Pagani StefaniaChi sono:

Sono  nata a Taranto, residente dal 1986 nelle Marche, a Senigallia dove vivo. Entrambe città di mare, senza la vista del quale farei molta fatica a vivere. A dispetto di chi pensa che l’identità abbia a che fare solo con le proprie radici, io ho invece tratto ricchezza dall’aver sperimentato due diverse realtà.

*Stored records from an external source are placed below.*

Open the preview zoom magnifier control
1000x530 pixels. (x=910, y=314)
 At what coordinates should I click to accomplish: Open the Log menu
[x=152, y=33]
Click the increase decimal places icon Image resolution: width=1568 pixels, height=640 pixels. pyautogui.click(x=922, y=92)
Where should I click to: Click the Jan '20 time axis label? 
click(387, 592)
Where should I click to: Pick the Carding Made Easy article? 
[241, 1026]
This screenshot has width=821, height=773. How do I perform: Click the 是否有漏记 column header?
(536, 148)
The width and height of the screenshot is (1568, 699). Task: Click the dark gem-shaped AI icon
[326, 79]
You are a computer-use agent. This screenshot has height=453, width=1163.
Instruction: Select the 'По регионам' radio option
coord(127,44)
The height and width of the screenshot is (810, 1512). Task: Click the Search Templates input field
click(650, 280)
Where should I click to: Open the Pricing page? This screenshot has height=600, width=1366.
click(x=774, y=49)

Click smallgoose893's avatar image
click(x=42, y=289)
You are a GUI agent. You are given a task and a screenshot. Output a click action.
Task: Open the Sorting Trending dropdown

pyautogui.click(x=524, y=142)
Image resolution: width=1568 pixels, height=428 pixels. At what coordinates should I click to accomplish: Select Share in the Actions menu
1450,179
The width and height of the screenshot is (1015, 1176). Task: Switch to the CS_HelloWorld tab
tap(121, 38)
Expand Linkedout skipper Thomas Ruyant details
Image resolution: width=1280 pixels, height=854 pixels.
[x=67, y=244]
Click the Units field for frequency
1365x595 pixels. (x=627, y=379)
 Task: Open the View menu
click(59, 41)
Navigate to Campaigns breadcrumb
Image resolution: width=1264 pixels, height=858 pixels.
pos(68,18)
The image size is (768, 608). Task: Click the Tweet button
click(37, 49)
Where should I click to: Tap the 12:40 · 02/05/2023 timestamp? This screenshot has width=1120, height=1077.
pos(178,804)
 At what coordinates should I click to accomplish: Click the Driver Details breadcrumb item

Sono laureata in Medicina e Chirurgia e specializzata in medicina legale presso l’ Università Politecnica delle Marche
Nell’anno accademico 2013-2014 ho conseguito il Master Interculturale di 1° Livello nel campo della salute, del welfare, del lavoro e dell’integrazione presso l’Università degli Studi di Modena e Reggio Emilia. 
Attualmente sono Dirigente Medico presso l’U.O.S. Medicina Legale a Senigallia
Dal 1.01.2016 a tutt’oggi sono in utilizzo per due giorni alla settimana presso “Osservatorio sulle diseguaglianze nella salute”, Agenzia Sanitaria Regionale,  della Regione Marche.

Particolarmente attenta ad ogni forma di discriminazione nei confronti delle donne, e in generale delle persone più vulnerabili, sono componente del gruppo di lavoro dell’Area Vasta 2 in ambito di accoglienza nei casi di violenza secondo il “Protocollo di assistenza alle donne, al sostegno ai soggetti socialmente fragili, vittime di violenza”.  Sono anche componente del tavolo di lavoro Asur in tema di soccorso e assistenza socio-sanitaria alle donne vittime di violenza.
Impegnata in varie associazioni di volontariato, negli anni 2014-2015 sono stata presidente della Scuola di Pace di Senigallia e sono attualmente attiva nel Presidio di Libera della mia città.

Dal settembre 2015 a tutt’oggi sono componente della  Commissione Pari Opportunità della Regione Marche e responsabile del gruppo di lavoro “Medicina di genere”.

Ho sviluppato negli anni capacità di lavorare e comunicare in ambiente multiculturale e di organizzare e curare eventi in ambito di tematiche sociali e interculturali.

Nel poco tempo libero che ho, mi piace dedicarmi alla lettura perché ogni libro “lascia sempre un solco nel nostro cuore e qualche scintilla nella nostra mente” . Però  viaggiare, è una delle cose che amo di più, sempre animata da una curiosità insaziabile di luoghi, culture, persone e  cibi diversi.

Mi piace pensarmi un tassello di un grande puzzle, fatto di tante diversità da valorizzare e  la cui totalità va tracciata insieme ad altri.